Задание 1
В какой элегии Рильке, согласно цитируемому тексту, воспевает бродячих актеров Пикассо?
Задание 2
Повторите отрывок из цитируемого текста, начиная со слов «Где же, где» и заканчивая словами «Все еще неустойчивы...».

Цитируемый текст
◇ ◇ ◇

Клоуны и арлекины Пикассо (как и Аполлинера) не утратили этой первоначальной связи с царством смерти. Правда, в их лицах полностью изгладились звериные черты - но все равно обезьяна, собака, лань, лошадь остаются рядом, они образуют непосредственное продолжение мира паяцев, круг их ближайших друзей. Уже в ранних рисунках Пикассо, сделанных задолго до того, как художник сознательно стал изображать минотавра или кентавра, появляется диковинный симбиоз паяца и животного. Рильке, воспевая в пятой Дуинской элегии бродячих актеров Пикассо, сравнил упражнения юных акробатов, еще не набравшихся сноровки, с прыжками молодых «животных, которые спариваются, а сами друг дружке не пара». Меня поражает в лирическом размышлении Рильке и то, что (несмотря на полное различие образных систем) мир акробатов, как у Аполлинера, предстает здесь некоторым промежуточным миром, символически помещенным между небом и землей, между жизнью и смертью (причем ближе к последней), миром, где все организуется вокруг тайны перехода. Правда, переход этот не приводит к истинному освобождению. Пока это лишь переход от неуклюжести к ловкости, от черновых упражнений к восхитительной пирамиде: он символизирует творческий акт и художественный успех, которые, впрочем, остаются не более чем аллегорическим - пророческим, но неполным - предвосхищением иного перехода, позволяющего осуществить в мрачных недрах смерти подлинный акт любви.


Где же, где место - оно в моем сердце, -
Где они всё еще не могли, всё еще друг от друга
Отпадали, словно животные, которые спариваются,
А сами друг дружке не пара, -
Где веса еще тяжелы,
Где на своих понапрасну
Вертящихся палках тарелки
Все еще неустойчивы...
И вдруг в этом Нигде изнурительном, вдруг
Несказанная точка, где чистая малость
Непостижимо преображается, перескакивает
В ту пустоту изобилия,
Где счет многоместный
Возникает без чисел.

◇ ◇ ◇

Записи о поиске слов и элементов
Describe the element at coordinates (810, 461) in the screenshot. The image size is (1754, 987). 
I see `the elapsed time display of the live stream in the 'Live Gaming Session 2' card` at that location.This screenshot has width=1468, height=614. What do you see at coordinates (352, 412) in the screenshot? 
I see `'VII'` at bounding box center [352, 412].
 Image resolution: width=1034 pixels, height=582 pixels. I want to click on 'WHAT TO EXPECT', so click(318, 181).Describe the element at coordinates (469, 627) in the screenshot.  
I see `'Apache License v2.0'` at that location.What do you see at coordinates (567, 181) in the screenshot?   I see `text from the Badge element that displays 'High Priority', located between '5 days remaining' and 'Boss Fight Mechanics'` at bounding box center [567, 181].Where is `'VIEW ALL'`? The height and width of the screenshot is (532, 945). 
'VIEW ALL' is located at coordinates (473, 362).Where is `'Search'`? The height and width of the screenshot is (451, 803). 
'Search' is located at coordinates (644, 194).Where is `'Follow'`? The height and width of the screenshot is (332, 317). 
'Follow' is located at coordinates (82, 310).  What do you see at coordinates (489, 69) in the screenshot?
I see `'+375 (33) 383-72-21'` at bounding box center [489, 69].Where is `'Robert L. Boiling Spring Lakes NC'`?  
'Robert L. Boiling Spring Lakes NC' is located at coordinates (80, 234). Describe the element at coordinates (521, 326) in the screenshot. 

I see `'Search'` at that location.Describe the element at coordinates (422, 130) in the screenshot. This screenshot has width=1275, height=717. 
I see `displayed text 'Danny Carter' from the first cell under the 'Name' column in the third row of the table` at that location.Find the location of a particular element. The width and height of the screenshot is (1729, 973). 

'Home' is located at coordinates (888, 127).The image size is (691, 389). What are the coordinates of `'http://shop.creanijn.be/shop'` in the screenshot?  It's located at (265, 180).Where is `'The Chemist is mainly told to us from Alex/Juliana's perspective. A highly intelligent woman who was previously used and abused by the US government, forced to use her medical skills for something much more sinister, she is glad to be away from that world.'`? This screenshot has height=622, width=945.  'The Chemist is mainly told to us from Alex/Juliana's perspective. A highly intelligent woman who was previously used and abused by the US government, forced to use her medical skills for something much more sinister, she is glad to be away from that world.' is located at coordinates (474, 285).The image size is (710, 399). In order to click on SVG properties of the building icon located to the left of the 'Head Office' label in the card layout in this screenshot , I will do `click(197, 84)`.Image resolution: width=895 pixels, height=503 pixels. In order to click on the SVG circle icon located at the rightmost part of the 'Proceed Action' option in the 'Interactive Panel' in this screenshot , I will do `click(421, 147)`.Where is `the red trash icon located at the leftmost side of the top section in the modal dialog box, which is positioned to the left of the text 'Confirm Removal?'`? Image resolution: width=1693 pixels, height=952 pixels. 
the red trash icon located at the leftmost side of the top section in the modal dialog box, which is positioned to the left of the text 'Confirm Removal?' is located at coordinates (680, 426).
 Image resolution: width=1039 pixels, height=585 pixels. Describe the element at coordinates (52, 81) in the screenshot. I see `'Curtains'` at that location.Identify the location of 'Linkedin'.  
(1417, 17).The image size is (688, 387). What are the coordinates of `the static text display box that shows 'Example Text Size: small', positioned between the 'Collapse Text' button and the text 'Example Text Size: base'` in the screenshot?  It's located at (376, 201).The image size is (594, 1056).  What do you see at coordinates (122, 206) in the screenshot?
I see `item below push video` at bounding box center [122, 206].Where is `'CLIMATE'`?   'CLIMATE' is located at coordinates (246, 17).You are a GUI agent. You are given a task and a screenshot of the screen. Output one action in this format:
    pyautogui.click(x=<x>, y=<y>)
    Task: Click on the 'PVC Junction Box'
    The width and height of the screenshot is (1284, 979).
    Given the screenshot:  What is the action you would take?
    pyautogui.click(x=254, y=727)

◇ ◇ ◇

Полный ответ 1
В пятой Дуинской элегии.

Полный ответ 2
Где же, где место - оно в моем сердце, -
Где они всё еще не могли, всё еще друг от друга
Отпадали, словно животные, которые спариваются,
А сами друг дружке не пара, -
Где веса еще тяжелы,
Где на своих понапрасну
Вертящихся палках тарелки
Все еще неустойчивы...